Quatrième problème structurel : l’eau. Elle est la grande absente des annonces du Premier ministre et le Gouvernement peine à définir une stratégie claire qui à la fois préserve la ressource en eau et qui permette aux agriculteurs de réussir leurs cultures en adaptant au besoin ces dernières. À ce jour, le budget du fonds hydraulique agricole est réduit à 20 millions €, ce qui est très insuffisant. Il y a donc urgence à établir un plan clair, avec le concours des équipes de l’INRAE, décliné par département, pour définir ou redéfinir les cultures les plus idoines pour un territoire donné et pour inventer les solutions d’irrigation les plus économes en eau. La facture de l’aménagement du territoire pour préserver au mieux la ressource en eau ne peut être imputée aux agriculteurs.

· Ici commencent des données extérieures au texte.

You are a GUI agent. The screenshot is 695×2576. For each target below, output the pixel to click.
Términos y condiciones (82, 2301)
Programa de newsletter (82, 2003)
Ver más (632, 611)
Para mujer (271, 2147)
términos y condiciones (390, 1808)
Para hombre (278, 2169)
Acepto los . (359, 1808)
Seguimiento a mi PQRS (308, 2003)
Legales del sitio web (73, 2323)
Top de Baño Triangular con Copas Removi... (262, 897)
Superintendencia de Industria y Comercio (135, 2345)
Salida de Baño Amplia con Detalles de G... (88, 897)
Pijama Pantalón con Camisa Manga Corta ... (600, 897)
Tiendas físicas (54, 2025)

L’eau est la grande absente des annonces du Premier ministre

Cinquième problème structurel : l’assurance, France Agrimer et plus généralement les absurdités qui s’abattent sur le monde agricole. Comment accepter qu’une même compagnie d’assurance propose, pour une culture donnée, des tarifs très variables entre deux départements voisins ? Comment justifier que l’établissement public France Agrimer, par des règles que personne ne lui a demandé d’ajouter, prive des structures et des communes de l’argent de l’Europe pour le programme « Fruits et légumes à l’école » si bien que sur les 35 millions d’euros de crédits annuels auxquels la France peut prétendre elle n’en a consommé en 2022 que 5 millions, alors qu’elle est l’un des principaux pays producteurs de fruits et de légumes en Europe ? Comment laisser une jurisprudence sur l’urbanisme dicter une loi que nul législateur n’a votée, et qui accepte qu’un éleveur de vaches puisse construire sa maison à côté de son étable, et pas une éleveuse de pintades pourtant reconnues comme animal sujet à l’affolement, ce qui dans un mouvement de panique peut conduire à l’étouffement de tout l’élevage sans intervention humaine rapide ? Ce ne sont que quelques exemples de vécu, en Tarn-et-Garonne. Nul doute qu’ils existent partout en France. Il est donc grand temps que les normes et règles soient appliquées conformément aux seules orientations données par le législateur, et pas selon des interprétations que nul n’a validées.

Répondre à ces cinq problèmes structurels ne résoudra pas tout, mais serait un début pour sécuriser l’avenir de l’agriculture française.